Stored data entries
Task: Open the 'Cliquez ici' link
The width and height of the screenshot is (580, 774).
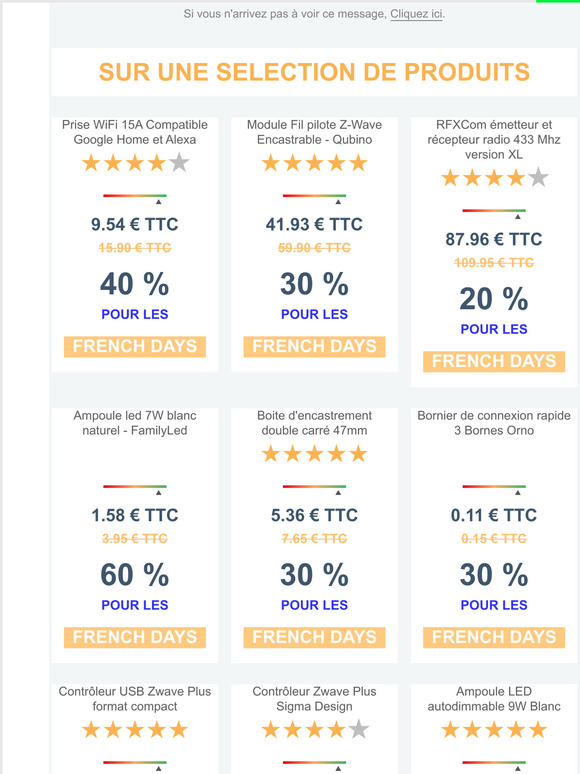Action: [416, 14]
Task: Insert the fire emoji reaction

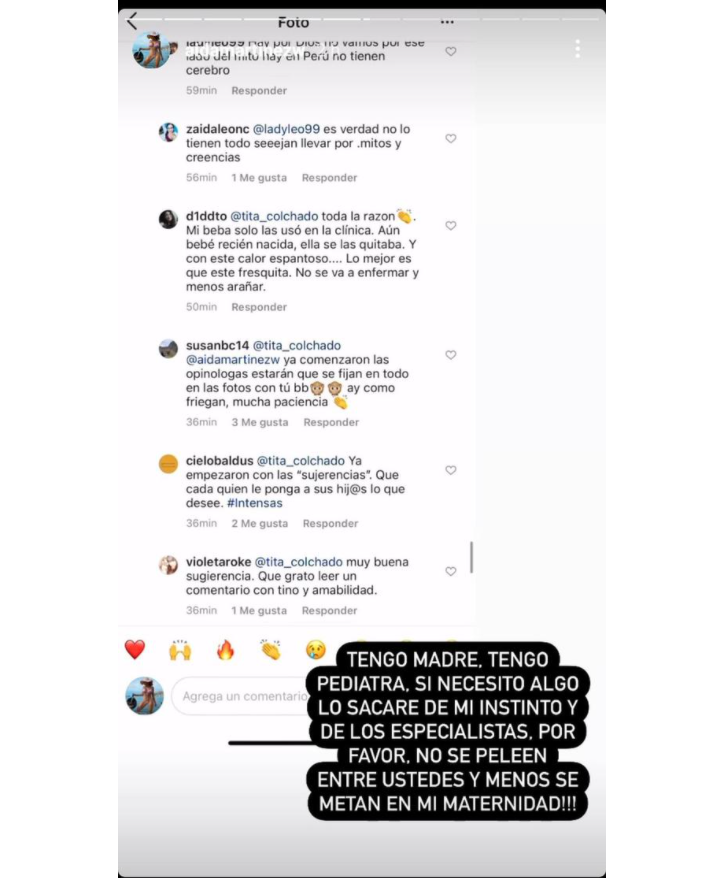Action: pyautogui.click(x=225, y=650)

To be done »
Copy out every line of the rows above word for word, leaving out the pictures.

Exercise response »
Task: Open the 'Cliquez ici' link
The width and height of the screenshot is (580, 774).
Action: [416, 14]
Task: Insert the fire emoji reaction

Action: pyautogui.click(x=225, y=650)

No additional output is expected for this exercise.